### RECORDS FOR THE EXERCISE

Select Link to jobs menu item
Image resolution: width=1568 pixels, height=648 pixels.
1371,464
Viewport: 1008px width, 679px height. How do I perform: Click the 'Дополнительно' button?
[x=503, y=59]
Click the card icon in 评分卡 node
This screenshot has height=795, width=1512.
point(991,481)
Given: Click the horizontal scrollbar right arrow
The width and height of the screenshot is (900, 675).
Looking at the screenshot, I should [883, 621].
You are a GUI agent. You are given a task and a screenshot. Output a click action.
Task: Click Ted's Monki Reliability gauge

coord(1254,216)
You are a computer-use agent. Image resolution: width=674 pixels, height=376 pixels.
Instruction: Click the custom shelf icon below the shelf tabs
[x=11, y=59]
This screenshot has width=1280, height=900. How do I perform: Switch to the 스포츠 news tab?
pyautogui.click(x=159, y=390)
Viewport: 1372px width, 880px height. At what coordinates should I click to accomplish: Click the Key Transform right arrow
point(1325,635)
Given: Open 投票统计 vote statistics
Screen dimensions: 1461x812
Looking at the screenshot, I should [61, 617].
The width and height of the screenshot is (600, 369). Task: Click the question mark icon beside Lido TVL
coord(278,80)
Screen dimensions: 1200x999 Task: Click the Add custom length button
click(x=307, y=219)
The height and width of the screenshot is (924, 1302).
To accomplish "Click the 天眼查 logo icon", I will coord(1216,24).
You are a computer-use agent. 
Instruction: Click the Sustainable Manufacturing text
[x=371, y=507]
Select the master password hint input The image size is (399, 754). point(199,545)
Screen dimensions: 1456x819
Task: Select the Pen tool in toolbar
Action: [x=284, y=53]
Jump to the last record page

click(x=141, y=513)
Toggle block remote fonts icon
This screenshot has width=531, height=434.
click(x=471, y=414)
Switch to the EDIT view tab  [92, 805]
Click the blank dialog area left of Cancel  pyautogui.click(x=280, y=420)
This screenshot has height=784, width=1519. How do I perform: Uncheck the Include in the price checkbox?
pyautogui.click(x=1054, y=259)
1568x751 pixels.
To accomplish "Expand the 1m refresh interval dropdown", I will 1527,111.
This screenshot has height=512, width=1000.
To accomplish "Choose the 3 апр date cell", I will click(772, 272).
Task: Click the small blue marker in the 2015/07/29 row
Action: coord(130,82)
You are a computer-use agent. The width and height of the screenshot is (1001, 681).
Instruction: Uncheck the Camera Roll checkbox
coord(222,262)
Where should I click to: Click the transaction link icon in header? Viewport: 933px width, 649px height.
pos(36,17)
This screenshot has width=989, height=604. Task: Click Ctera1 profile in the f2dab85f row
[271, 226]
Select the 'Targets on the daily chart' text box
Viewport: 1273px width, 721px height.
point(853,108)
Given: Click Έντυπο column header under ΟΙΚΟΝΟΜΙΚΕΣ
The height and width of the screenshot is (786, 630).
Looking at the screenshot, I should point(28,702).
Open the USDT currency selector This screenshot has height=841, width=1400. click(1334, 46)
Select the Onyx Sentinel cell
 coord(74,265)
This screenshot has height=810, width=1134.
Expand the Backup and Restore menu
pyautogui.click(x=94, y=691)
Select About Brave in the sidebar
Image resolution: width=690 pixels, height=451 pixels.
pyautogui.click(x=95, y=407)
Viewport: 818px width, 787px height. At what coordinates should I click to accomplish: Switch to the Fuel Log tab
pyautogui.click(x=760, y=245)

### BRIEF
Lay out the stretch of lines from the one containing "Select About Brave in the sidebar" through the end of the lines as a Markdown table with the columns Row and Line, leaving out any blank lines.

### CORRECT ANSWER
| Row | Line |
|---|---|
| 1 | Select About Brave in the sidebar |
| 2 | Image resolution: width=690 pixels, height=451 pixels. |
| 3 | pyautogui.click(x=95, y=407) |
| 4 | Viewport: 818px width, 787px height. At what coordinates should I click to accomplish: Switch to the Fuel Log tab |
| 5 | pyautogui.click(x=760, y=245) |